Rasam contributes to the basic South Indian Meals. It is prepared with different variations making it taste completely different every time.
Tomato Rasam is one of the most famous form of Rasam. It will be served in all the South Indian Functions and Marriages. Jeera-Milagu rasam made from cumin seeds and Pepper is considered to be medicinal and is usually consumed by people suffering from cold and fever. And of course Pineapple rasam for all those of you who love the fruit.These are some variations of the rasam (there are many more ...).

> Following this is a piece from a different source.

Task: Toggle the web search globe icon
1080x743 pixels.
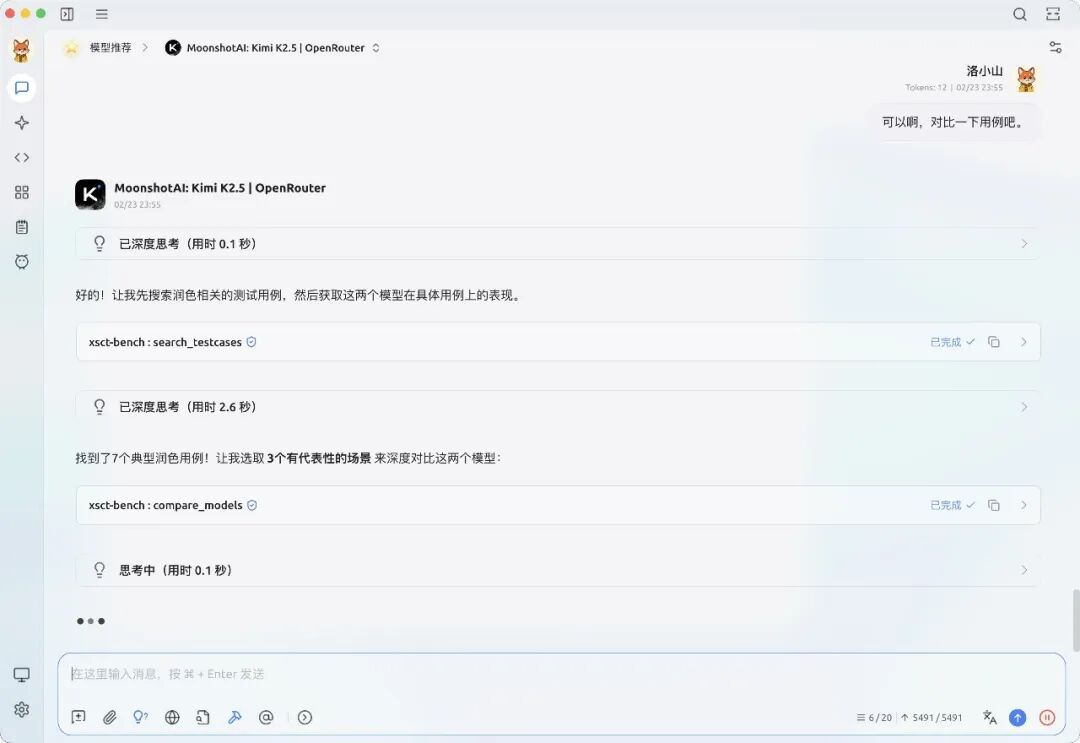Action: click(x=172, y=717)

Rasam is healthy and a great digestive aid. Rasam's main ingredients are tomato and tamarind or lemon juice. It is typically served over white rice, but you could drink it as a soup.
Here is the recipe for Jeera-milagu rasam.
Toor dal/red gram - 1/2 cup
Chopped tomatoes - 1 medium sized
Lemon - 1/2 piece
Coriander leaves - a small bunch
Curry leaves - 3 to 4
Turmeric - 1/2 tsp
Pepper - 3/4 tsp
Cumin seeds - 1 tsp
Curry leaves - 4
Clarified butter/ ghee - 2 tbsp
Mustard - 2 tsp
Cumin seeds - 2 tsp
Asafoetida/Hing - 1/4 tsp
Heat a small pan and fry the pepper and cumin seeds till you get a aroma from them. Grind them to a fine powder and keep it aside.
Cook the toor dal and mash it.
Cook the chopped tomatoes adding curry leaves, salt, turmeric powder and enough water. When the tomatoes are cooked, add the mashed dal and the pepper/cumin powder and let it boil for 4-5 mins.
Add lemon juice and adjust salt. Remove from heat
In a seasoning wok/pan add ghee.
When it is hot add mustard seeds. When mustard splutters, add cumin seeds.
Then add hing and curry leaves.
Pour this seasoning to the rasam.
Garnish with chopped coriander leaves.
Serve with rice or drink it as a soup.